Since 1967, Anne and Patrick Poirier have been working together as travelers, surveyors of sites and discoverers of ancient civilizations, religions and cultures. Embracing the human sciences with an artistic approach and in the wake of Claude Lévi-Strauss's teachings, during their explorations they gather archive material useful for the understanding of the organization and the disappearance of ancient societies.
For their first exhibition at the gallery, DYSTOPIA, Anne and Patrick Poirier presents unedited works, continuing with the research done in recent years on the sites of ancient Mesopotamia (today Iraq and Syria) and as a sum of a shared and always moving work methodology.
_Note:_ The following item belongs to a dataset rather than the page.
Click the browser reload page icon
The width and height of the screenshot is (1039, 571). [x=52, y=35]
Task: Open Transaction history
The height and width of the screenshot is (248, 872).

The title of the exhibition refers explicitly to the term dystopia, coined at the end of the eighteenth century as negative antithetical of utopia: an artificial society in which some social, political and technological trends experienced in the present are brought to the extreme by highlighting their negative and distorting aspects. Similarly, using the past and the present as subjects matter for the creation of an aesthetic representation of future suggestions, the work of the Poirier creates invented models, incarnations of imaginable but artificial forms of civilization. Every form, every fraction, every architectural or visual fragment, is linked to historical events and imaginary notions, inviting the observer to no longer perceive History as an entity separate from existence but to live and interiorize the present in a wider historical environment.
Anne and Patrick Poirier studied at the École des Arts Décoratifs in Paris and participated in the residence of Villa Medici in Rome from 1969 to 1971. Numerous the international exhibitions in which they took part: the Venice Biennale (1976, 1980 and 1984) documenta VI in Kassel (1977) and the Biennale de Lyon (2000). Their work has been exposed in some of the most prestigious institutions such as the Neuer Berliner Kunstverein in Berlin (1977), the Centre Georges Pompidou in Paris (1978), the MoMA in New York (1979) and The Getty Research Institute in Los Angeles (2001). More recently, their work was exhibited at the Couvent de la Tourette (2013), at the Musée des Beaux-Arts de Nantes (2014), at the Musée d'Art Moderne et contemporain de Saint-Etienne (2016) and at the Skulpturenpark Waldfrieden (Tony Cragg Foundation) (2016). In September 2017, in addition to the exhibition DYSTOPIA at Galleria Fumagalli in Milan, they inaugurate their personal shows at Galerie Mitterand in Paris (September 8 - October 31, 2017) and at the Maison Européenne de la Photographie in Paris (6 September - 29 October, 2017).